Avr 282008
 
Les deux tiers de l’humanité vivent dans la pauvreté, à la limite de la famine, sans la moindre chance de voir leur situation évoluer. Dans le monde, 278 personnes possèdent une fortune égale à celle de la moitié de l’humanité. Nous ne parviendrons pas à changer ce rapport de force. La manipulation consiste à refouler le problème de la pauvreté dans le domaine de l’exotisme.
Ryszard Kapuscinski. Sur la recommandation de dame Alixe (au pays de Mireille et de Siwa).

Dans mon mémoire de master(*), je signalais que l’agriculture était la grande oubliée du développement au Mozambique. Le cas de ce pays est loin d’être singulier. Depuis plus de quinze ans un peu partout dans le monde, priorité est donnée dans un vaste mouvement de mondialisation libérale à l’Investissement direct étranger (IDE). Hélas attirer de belles usines clefs en main dans des pays démunis génère peu d’emploi local (en raison de la haute technicité), peu de revenus aux Etats (exonérations fiscales pour attirer l’investissement) et peu de redistribution (les bénéfices étant rapatriés à l’étranger).
Les émeutes de la faim jettent un sérieux discrédit à ce credo du tout libéral. Que les formes d’économie dirigiste aient démontré leur inefficacité soit. De là à croire que le tout libéral allait résoudre par magie les déséquilibres du monde, croire que les succès(?) de quelques pays émergents en matière commerciale allaient s’étendre à la planète il fallait être bien naïf. On s’aperçoit que livrer le monde à la loi exclusive du marché conduit inexorablement à creuser les inégalités entre pays qui ont quelque chose à échanger et ceux qui n’ont rien ; la dérégulation conduit au chaos les pays les plus faibles. La situation appelle à des réformes de fond, à une gouvernance économique mondiale, puissante, têtue, disposant d’un vrai projet pour la planète, pour réguler et orienter les marchés (financiers, des biens, des services, du travail…) dans le respect des êtres humains et de l’environnement pour que les pays les plus pauvres trouvent aussi leur place et ne soient pas écrasés par le nouveau dogme. Leurs agricultures locales doivent être non seulement protégées mais aussi renforcées car elles ne sont pas et pour longtemps compétitives(**).
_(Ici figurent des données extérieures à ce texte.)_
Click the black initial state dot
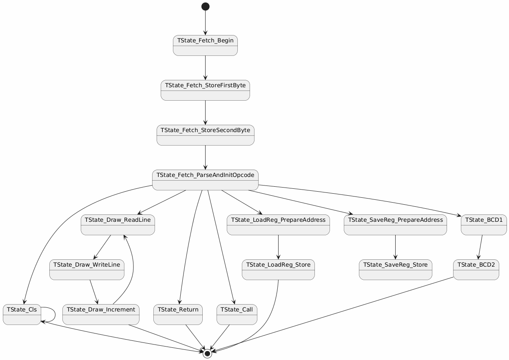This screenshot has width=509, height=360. [x=205, y=7]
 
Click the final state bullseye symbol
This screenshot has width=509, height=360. [x=207, y=353]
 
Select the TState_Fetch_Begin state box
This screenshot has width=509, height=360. [x=206, y=45]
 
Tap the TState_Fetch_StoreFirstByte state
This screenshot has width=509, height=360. [x=206, y=90]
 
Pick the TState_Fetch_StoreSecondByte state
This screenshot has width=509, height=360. [x=206, y=135]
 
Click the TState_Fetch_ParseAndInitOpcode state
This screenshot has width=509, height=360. [x=206, y=180]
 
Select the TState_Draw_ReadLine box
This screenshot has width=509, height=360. [x=118, y=225]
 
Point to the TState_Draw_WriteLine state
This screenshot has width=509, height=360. [x=87, y=269]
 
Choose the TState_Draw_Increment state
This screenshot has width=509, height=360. [x=101, y=314]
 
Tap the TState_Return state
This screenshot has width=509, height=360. [x=178, y=314]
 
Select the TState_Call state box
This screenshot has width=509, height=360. [x=237, y=314]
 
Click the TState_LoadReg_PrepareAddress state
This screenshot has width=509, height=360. [x=278, y=225]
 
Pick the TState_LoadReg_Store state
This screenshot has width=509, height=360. [x=278, y=269]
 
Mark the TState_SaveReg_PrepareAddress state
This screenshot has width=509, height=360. [x=396, y=225]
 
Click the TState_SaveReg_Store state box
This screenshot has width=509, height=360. [x=396, y=269]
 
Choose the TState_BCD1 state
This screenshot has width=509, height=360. [x=484, y=225]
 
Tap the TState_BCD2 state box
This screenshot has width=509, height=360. [x=476, y=269]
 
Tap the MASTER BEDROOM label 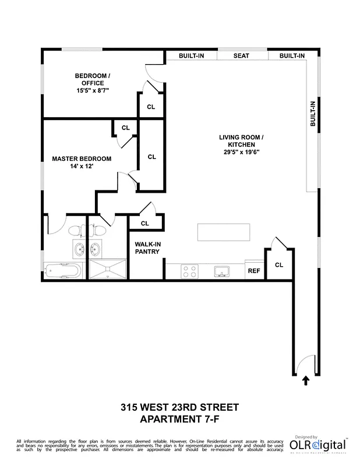click(x=82, y=158)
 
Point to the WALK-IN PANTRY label click(x=147, y=248)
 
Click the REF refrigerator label click(x=254, y=271)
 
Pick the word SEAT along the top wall click(x=241, y=56)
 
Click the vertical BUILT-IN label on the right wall click(x=313, y=114)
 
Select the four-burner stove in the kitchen click(x=189, y=271)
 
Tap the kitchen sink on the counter click(x=222, y=271)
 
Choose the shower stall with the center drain click(x=107, y=270)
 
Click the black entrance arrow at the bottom click(x=306, y=382)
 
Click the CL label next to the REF click(x=278, y=265)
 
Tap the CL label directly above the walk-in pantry click(x=145, y=223)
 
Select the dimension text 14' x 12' click(x=81, y=167)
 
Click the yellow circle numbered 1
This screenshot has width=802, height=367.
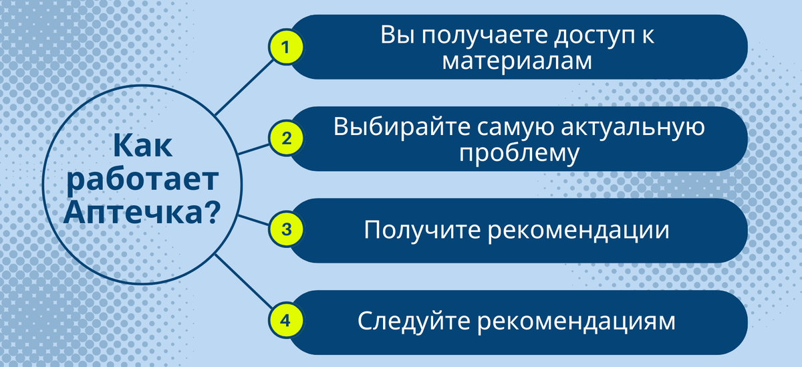[x=286, y=47]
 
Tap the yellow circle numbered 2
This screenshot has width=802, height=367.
[x=286, y=138]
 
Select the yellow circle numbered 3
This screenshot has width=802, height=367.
[x=286, y=229]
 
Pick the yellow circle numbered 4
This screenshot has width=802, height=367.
[x=286, y=320]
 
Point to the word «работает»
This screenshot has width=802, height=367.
[x=142, y=179]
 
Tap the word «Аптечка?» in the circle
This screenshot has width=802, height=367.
[x=142, y=213]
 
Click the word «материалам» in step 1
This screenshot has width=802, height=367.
[x=517, y=62]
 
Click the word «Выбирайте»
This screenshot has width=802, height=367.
[x=402, y=127]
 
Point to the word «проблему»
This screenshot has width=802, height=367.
[x=519, y=154]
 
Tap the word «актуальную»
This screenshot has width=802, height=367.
[x=633, y=128]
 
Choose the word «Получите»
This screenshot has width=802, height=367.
[x=422, y=230]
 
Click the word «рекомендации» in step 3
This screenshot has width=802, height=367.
[x=579, y=231]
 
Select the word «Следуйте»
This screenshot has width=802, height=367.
[x=414, y=321]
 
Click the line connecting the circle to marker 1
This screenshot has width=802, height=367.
[x=244, y=88]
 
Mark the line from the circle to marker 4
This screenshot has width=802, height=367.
[x=244, y=281]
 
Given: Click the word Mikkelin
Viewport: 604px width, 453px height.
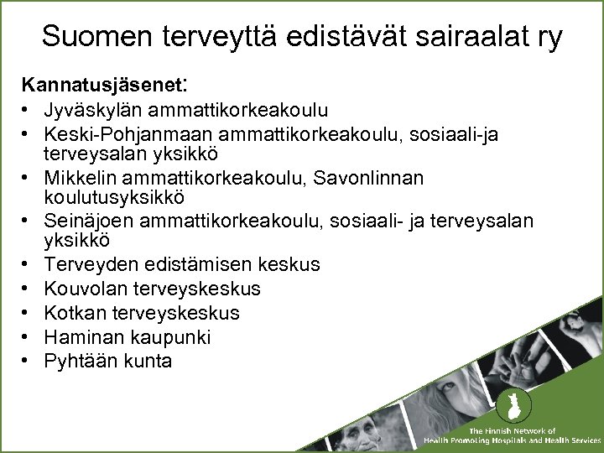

Il y hélas fort à parier que l’on préfèrera faire de la charité en urgence (sous forme d’aide alimentaire) plutôt que de s’attaquer aux racines du mal. C’est tellement plus valorisant (et payant) pour nos pays riches(***).


(*) Yves Traynard, Croissance et pauvreté, le paradoxe mozambicain, 2007. En ligne.
Extrait : « La croissance de l’agriculture : la grande oubliée
En effet c’est dans les zones rurales, on l’a vu, que se trouvent les « trappes à pauvreté » et à une large échelle puisque près de 80 % de la population vit de l’agriculture alors même que ce secteur ne compte que pour 1/5ème du PIB. Sa croissance actuelle est liée principalement à l’extension des terres cultivées et non à la productivité, la subsistance restant la préoccupation principale de la population. Pour que la croissance soit partagée par le plus grand nombre et durablement, un effort devrait donc être porté sur le secteur agricole en vue de le moderniser, de le rendre plus productif de manière à assurer l’augmentation des revenus et l’autosuffisance.
»
(**) cf. la démonstration par le coton. Marchés et filières.
(***) FMI-FAIM, Le Monde diplomatique. Mai 2008. analyse de Halimi.